From the listing, collect all lines containing the word "width".

# # # #

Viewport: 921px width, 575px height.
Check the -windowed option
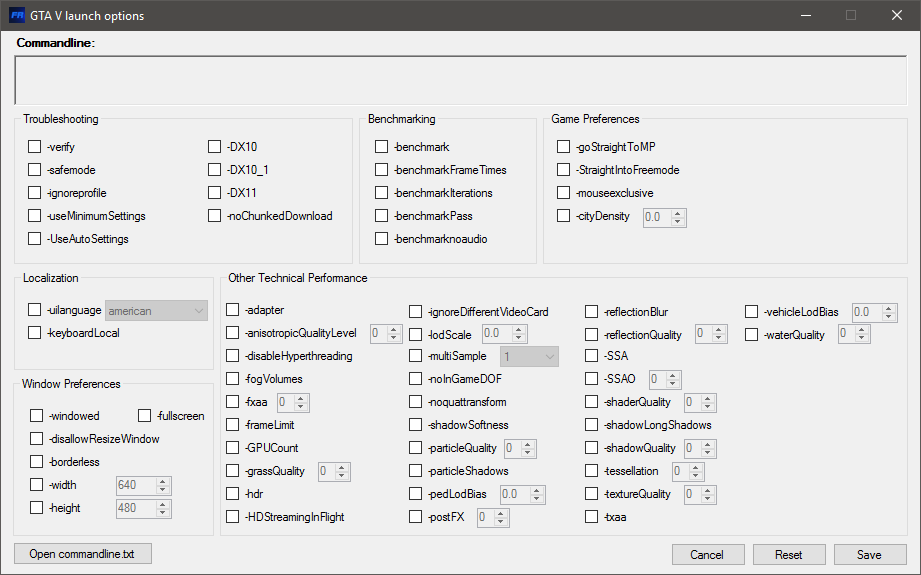pyautogui.click(x=37, y=416)

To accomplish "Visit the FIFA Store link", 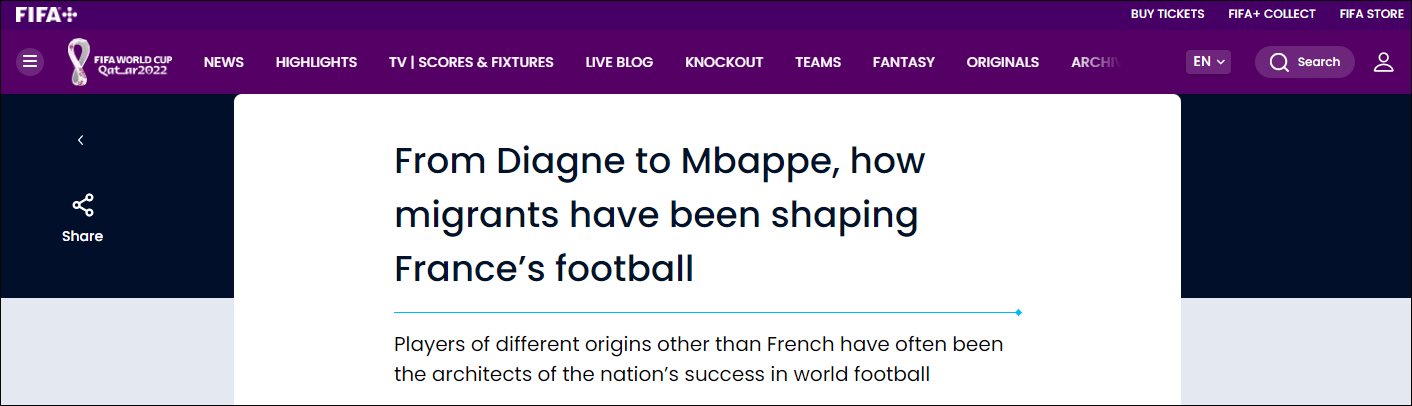I will click(x=1371, y=14).
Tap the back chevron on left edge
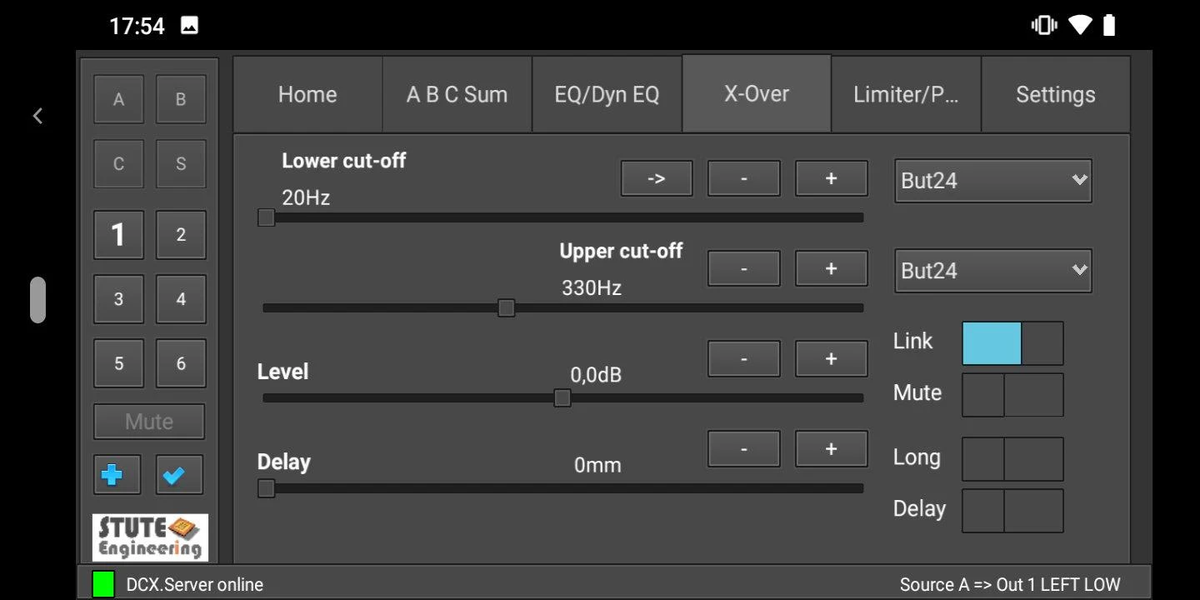The image size is (1200, 600). coord(38,116)
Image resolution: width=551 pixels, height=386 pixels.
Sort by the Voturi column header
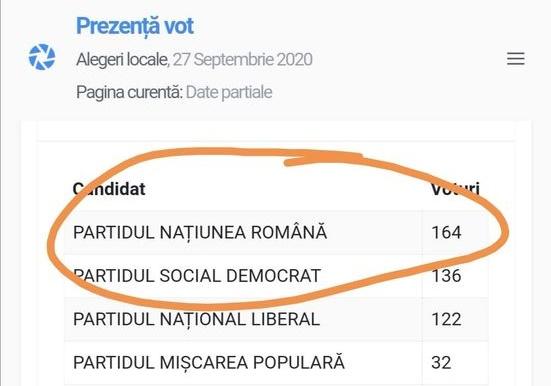[x=455, y=189]
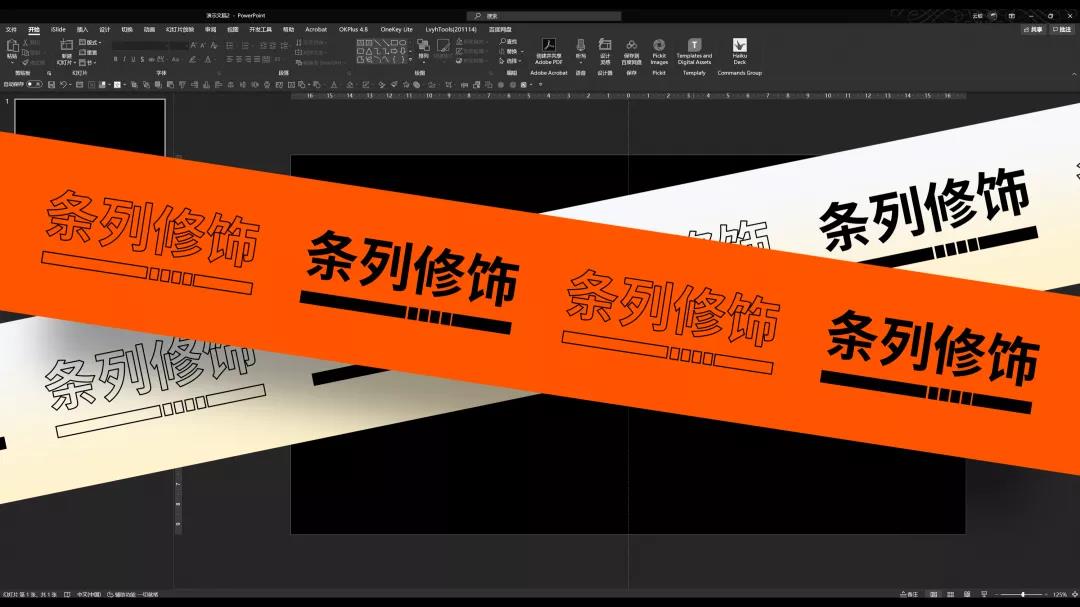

# # # #

# Written answer
Viewport: 921px width, 575px height.
Image resolution: width=551 pixels, height=386 pixels.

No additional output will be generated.